Re-factored RuntimeDyLd:

1. The main works will made in the RuntimeDyLdImpl with uses the ObjectFile class. RuntimeDyLdMachO and RuntimeDyLdELF now only parses relocations and resolve it. This is allows to make improvements of the RuntimeDyLd more easily. In addition the support for COFF can be easily added.

2. Added ARM relocations to RuntimeDyLdELF.

3. Added support for stub functions for the ARM, allowing to do a long branch.

4. Added support for external functions that are not loaded from the object files, but can be loaded from external libraries. Now MCJIT can correctly execute the code containing the printf, putc, and etc.

5. The sections emitted instead functions, thanks Jim Grosbach. MemoryManager.startFunctionBody() and MemoryManager.endFunctionBody() have been removed.
6. MCJITMemoryManager.allocateDataSection() and MCJITMemoryManager. allocateCodeSection() used JMM->allocateSpace() instead of JMM->allocateCodeSection() and JMM->allocateDataSection(), because I got an error: "Cannot allocate an allocated block!" with object file contains more than one code or data sections.

git-svn-id: https://llvm.org/svn/llvm-project/llvm/trunk@153754 91177308-0d34-0410-b5e6-96231b3b80d8

1 files changed, 181 insertions, 228 deletions

diff --git a/lib/ExecutionEngine/RuntimeDyld/RuntimeDyldELF.cpp b/lib/ExecutionEngine/RuntimeDyld/RuntimeDyldELF.cpp
index e15b200c5e..9d46b21f59 100644
--- a/lib/ExecutionEngine/RuntimeDyld/RuntimeDyldELF.cpp
+++ b/lib/ExecutionEngine/RuntimeDyld/RuntimeDyldELF.cpp
@@ -25,222 +25,58 @@ using namespace llvm::object;
 
 namespace llvm {
 
-namespace {
 
-// FIXME: this function should probably not live here...
-//
-// Returns the name and address of an unrelocated symbol in an ELF section
-void getSymbolInfo(symbol_iterator Sym, uint64_t &Addr, StringRef &Name) {
-  //FIXME: error checking here required to catch corrupt ELF objects...
-  error_code Err = Sym->getName(Name);
-
-  uint64_t AddrInSection;
-  Err = Sym->getAddress(AddrInSection);
-
-  SectionRef empty_section;
-  section_iterator Section(empty_section);
-  Err = Sym->getSection(Section);
-
-  StringRef SectionContents;
-  Section->getContents(SectionContents);
-
-  Addr = reinterpret_cast<uint64_t>(SectionContents.data()) + AddrInSection;
-}
-
-}
-
-bool RuntimeDyldELF::loadObject(MemoryBuffer *InputBuffer) {
-  if (!isCompatibleFormat(InputBuffer))
-    return true;
-
-  OwningPtr<ObjectFile> Obj(ObjectFile::createELFObjectFile(InputBuffer));
-
-  Arch = Obj->getArch();
-
-  // Map address in the Object file image to function names
-  IntervalMap<uint64_t, StringRef>::Allocator A;
-  IntervalMap<uint64_t, StringRef> FuncMap(A);
-
-  // This is a bit of a hack.  The ObjectFile we've just loaded reports
-  // section addresses as 0 and doesn't provide access to the section
-  // offset (from which we could calculate the address.  Instead,
-  // we're storing the address when it comes up in the ST_Debug case
-  // below.

:: Data excerpts ::
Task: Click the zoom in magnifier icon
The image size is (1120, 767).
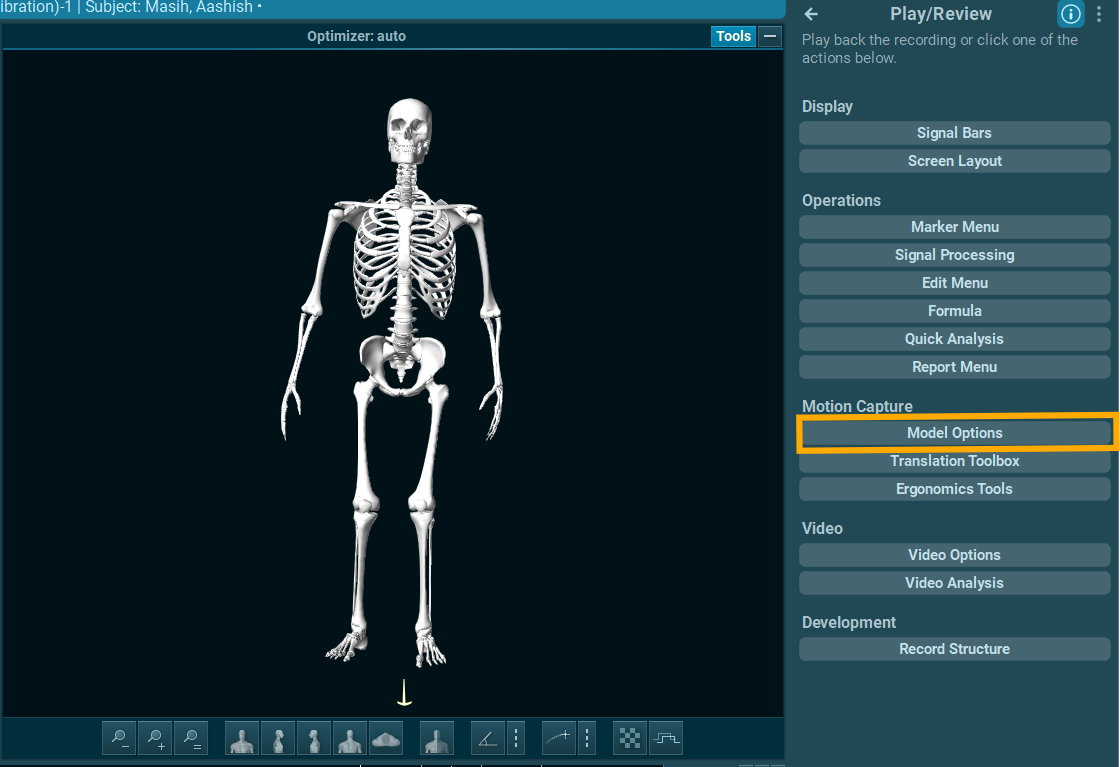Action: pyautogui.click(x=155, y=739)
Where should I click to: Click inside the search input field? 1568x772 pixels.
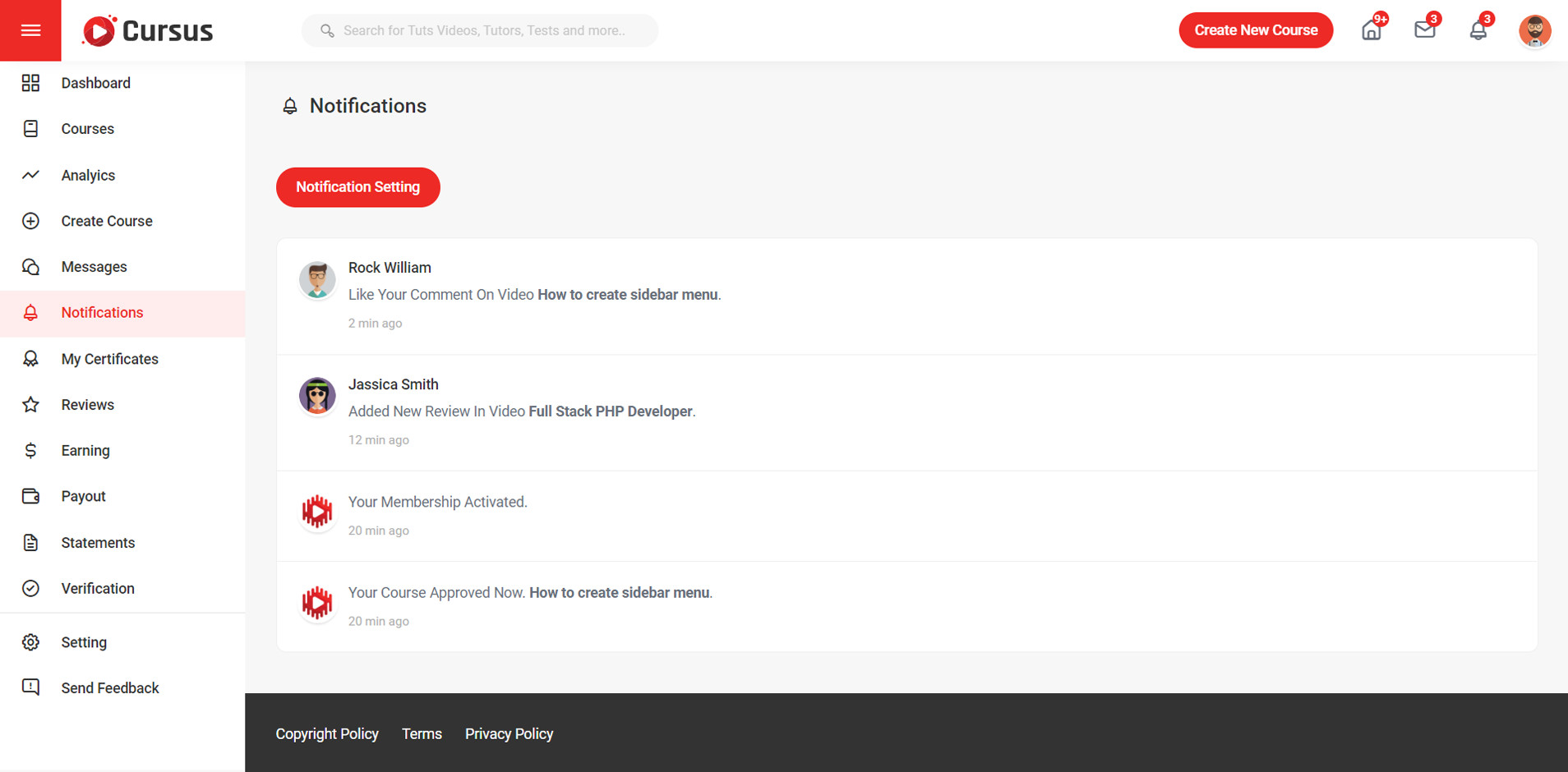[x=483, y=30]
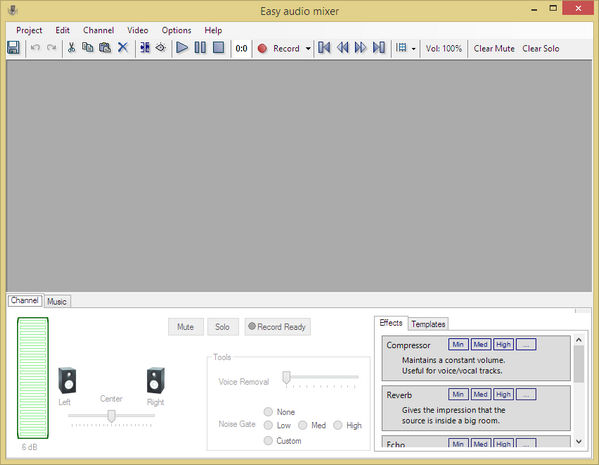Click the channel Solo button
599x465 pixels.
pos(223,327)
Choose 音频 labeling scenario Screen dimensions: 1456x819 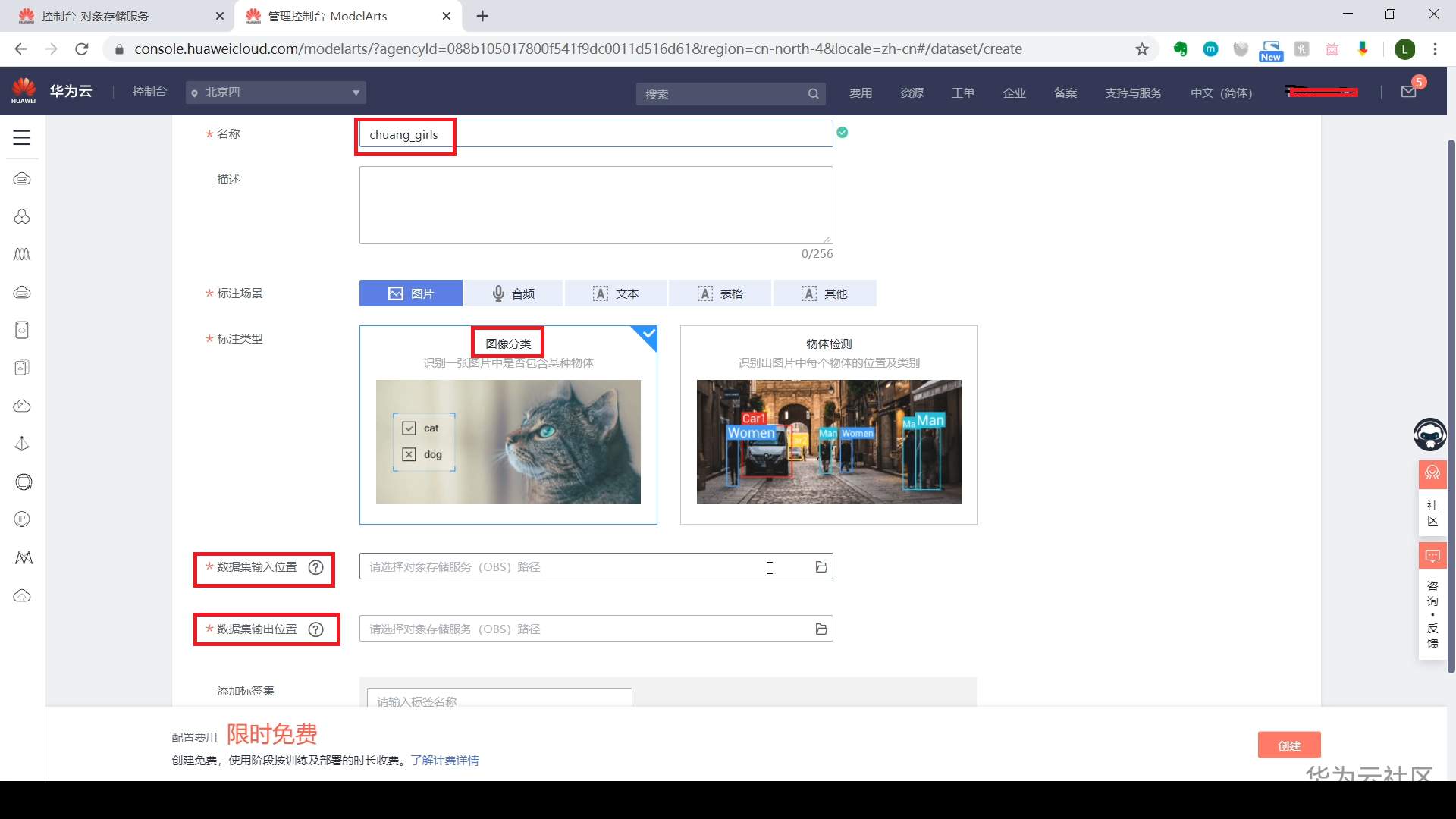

:: What is needed ::
Reproduce, verbatim, the portion of the RuntimeDyLd commit text that opens with the words containing "4. Added support" and closes with "or data sections.".

:: Complete response ::
4. Added support for external functions that are not loaded from the object files, but can be loaded from external libraries. Now MCJIT can correctly execute the code containing the printf, putc, and etc.

5. The sections emitted instead functions, thanks Jim Grosbach. MemoryManager.startFunctionBody() and MemoryManager.endFunctionBody() have been removed.
6. MCJITMemoryManager.allocateDataSection() and MCJITMemoryManager. allocateCodeSection() used JMM->allocateSpace() instead of JMM->allocateCodeSection() and JMM->allocateDataSection(), because I got an error: "Cannot allocate an allocated block!" with object file contains more than one code or data sections.